Hut site, Lomanagh, Co. Kerry
Co. Kerry |
Settlement Sites
On a south-east facing slope in the upland pasture of Lomanagh in County Kerry, a cluster of circular stone hut foundations sits quietly in the rough grazing land, largely unnoticed by the wider world.
Between five and seven of these features have been identified, ranging from roughly four to eight metres in diameter, spread across an area of about a quarter of a hectare. A tighter grouping of perhaps four conjoined huts occupies a core area of around a tenth of a hectare, their outlines pressed close together in a way that suggests a small, organised settlement rather than isolated shelters.

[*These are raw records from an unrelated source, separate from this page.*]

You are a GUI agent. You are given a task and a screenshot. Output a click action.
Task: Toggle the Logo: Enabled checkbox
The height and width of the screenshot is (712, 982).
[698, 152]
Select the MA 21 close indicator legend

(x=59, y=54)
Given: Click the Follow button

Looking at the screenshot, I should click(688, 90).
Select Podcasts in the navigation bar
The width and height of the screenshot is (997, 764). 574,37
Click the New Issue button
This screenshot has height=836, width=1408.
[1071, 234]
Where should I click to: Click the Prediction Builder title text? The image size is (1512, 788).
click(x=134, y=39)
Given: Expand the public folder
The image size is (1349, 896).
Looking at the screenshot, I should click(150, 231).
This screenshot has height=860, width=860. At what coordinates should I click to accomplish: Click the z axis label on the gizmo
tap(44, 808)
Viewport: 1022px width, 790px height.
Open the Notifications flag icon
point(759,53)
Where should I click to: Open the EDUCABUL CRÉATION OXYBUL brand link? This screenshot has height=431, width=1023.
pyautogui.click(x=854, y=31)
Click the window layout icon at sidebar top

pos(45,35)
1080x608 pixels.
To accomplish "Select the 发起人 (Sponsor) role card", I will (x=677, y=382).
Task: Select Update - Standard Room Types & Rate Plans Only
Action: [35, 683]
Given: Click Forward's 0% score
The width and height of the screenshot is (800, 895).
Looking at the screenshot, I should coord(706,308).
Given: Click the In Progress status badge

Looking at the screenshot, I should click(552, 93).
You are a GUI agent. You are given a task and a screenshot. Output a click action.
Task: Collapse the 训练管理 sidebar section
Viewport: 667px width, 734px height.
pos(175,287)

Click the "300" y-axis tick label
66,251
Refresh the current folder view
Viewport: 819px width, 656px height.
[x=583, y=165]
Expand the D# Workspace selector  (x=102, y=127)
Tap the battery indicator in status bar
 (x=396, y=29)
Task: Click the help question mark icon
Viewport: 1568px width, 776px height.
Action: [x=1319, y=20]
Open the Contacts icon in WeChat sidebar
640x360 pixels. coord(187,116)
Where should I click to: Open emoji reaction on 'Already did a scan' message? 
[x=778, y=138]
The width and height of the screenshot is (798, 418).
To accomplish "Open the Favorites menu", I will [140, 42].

These features came to wider attention through aerial and satellite imagery, with the cluster visible on Google Earth photography from June 2010 and on Digital Globe orthoimagery captured between 2011 and 2013. Circular stone huts of this kind are a recurring feature of the Irish upland landscape, typically associated with seasonal or permanent habitation from prehistory through to the early medieval period, though without excavation or more detailed survey it is difficult to assign a firm date to the Lomanagh examples. What makes this particular grouping quietly interesting is the conjoined arrangement of the main cluster, where walls or foundations appear to share edges, pointing to a degree of planning or incremental growth over time rather than casual, scattered use of the hillside.